What you need to do:
Answer these from the passage on fossils:
(a) Up to about what age is something generally called a subfossil?
(b) Which extinct animal found in caves in Australia does the passage give as an example?
(c) What process typically creates a fully-fledged fossil?

Page text:
*****

The question, then, is how long before the sediments encasing the corpse are turned to more permanent stone… and are lifted by geological activity to a height where erosion can expose the remains.

  1. Skip the coffin

Now we come to the thorny technicality of what a fossil actually is – and what kind of fossil you want your body to be.

Very generally, anything up to around 50,000 years old is what’s known as a ‘subfossil’. These are largely still made up of the original tissues of the organism. Extinct Pleistocene megafauna found in caves – such as giant ground sloths in South America, cave bears in Europe, and marsupial lions in Australia – are good examples.

However, if you want your remains to become a fossil that lasts for millions of years, then you really want minerals to seep through your bones and replace them with harder substances. This process, known as ‘permineralisation’, is what typically creates a fully-fledged fossil. It can take millions of years.

*****

Information shown:
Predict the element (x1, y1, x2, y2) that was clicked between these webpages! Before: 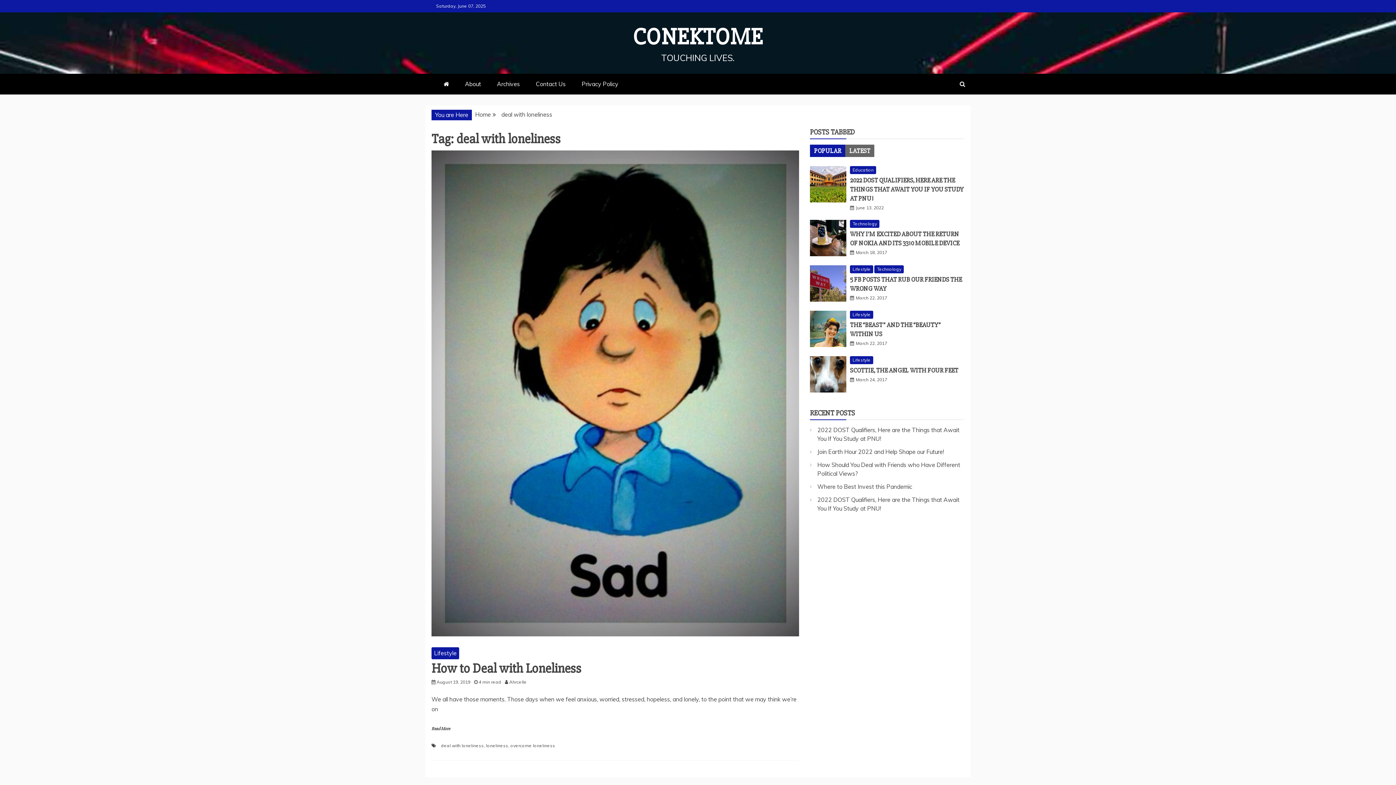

*****

Full output:
(a) Up to around 50,000 years old.
(b) Marsupial lions.
(c) Permineralisation, in which minerals seep through the bones and replace them with harder substances.